I am new to this technology. I want to do some media processing on static file. I want to mix the recorded human voice with some music. The voice should time stretch and pitch stretch, pitch shift as per the music frequency. Totally want to merge sound with music. So when listening to the final output, it produces voice playing as per the flow of music.
Any idea how to achieve this? Is CHUCK is the right tool for achieving this? I need this functionality on urgent basis. We can pay for the solution.

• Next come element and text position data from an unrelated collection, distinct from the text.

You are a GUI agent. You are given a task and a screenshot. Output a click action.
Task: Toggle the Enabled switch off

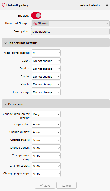(36, 16)
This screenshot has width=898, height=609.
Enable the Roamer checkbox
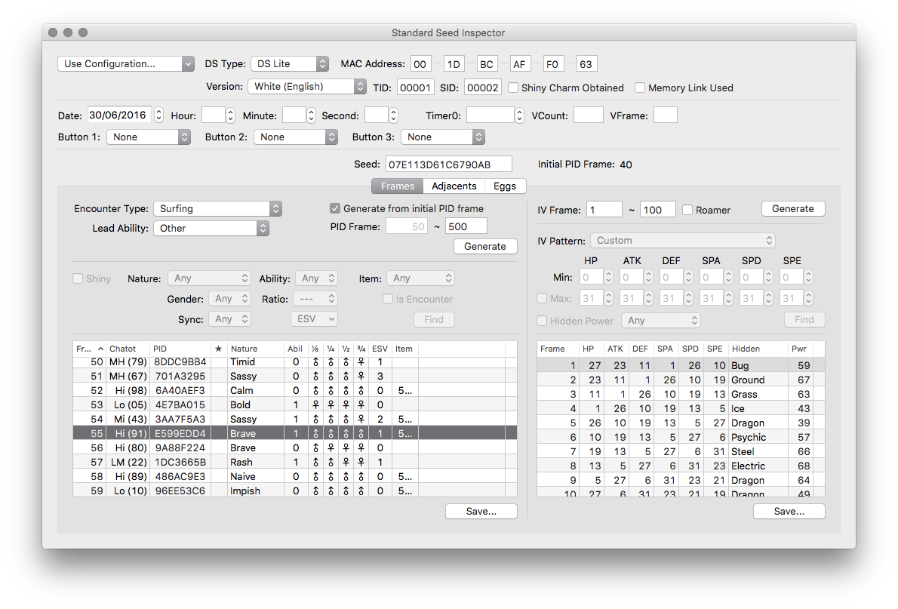(x=687, y=210)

This is quite possible, but it would, of course, take some work to set it all up and callibrate it properly. As a basic method I'd take a "phase vocoder" (see wikipedia or your favourite text book). Examples for how to create something like that will be found in the examples directory, under "analysis", particularly the stuff dealing with fft. For the timing you will need to write some analysis of transients in both the vocal recording and the music, then come up with a way of lining those up. From memory; examples/deep/ should have a enevelope follower that you could use as a basis for that. It's possible but if you are new to this kind of thing and also need it in a hurry you have a lot of work ahead because this doesn't sound especially easy. A short while ago Smule released a "app" for mobile platforms that does basically exactly this. When you write that you are willing to pay for a sollution you could simply buy that? I think you'd still be running ChucK, underneath it all. Of course doing that will mean you don't get to learn about how such things work. For me that would be a factor but I realise it isn't for everyone. Hope that helps a bit. Yours, Kas. PS; thank you for agreeing to move the discussion to the list. I'm sure more people will be interested in the problem as it's quite a interesting one.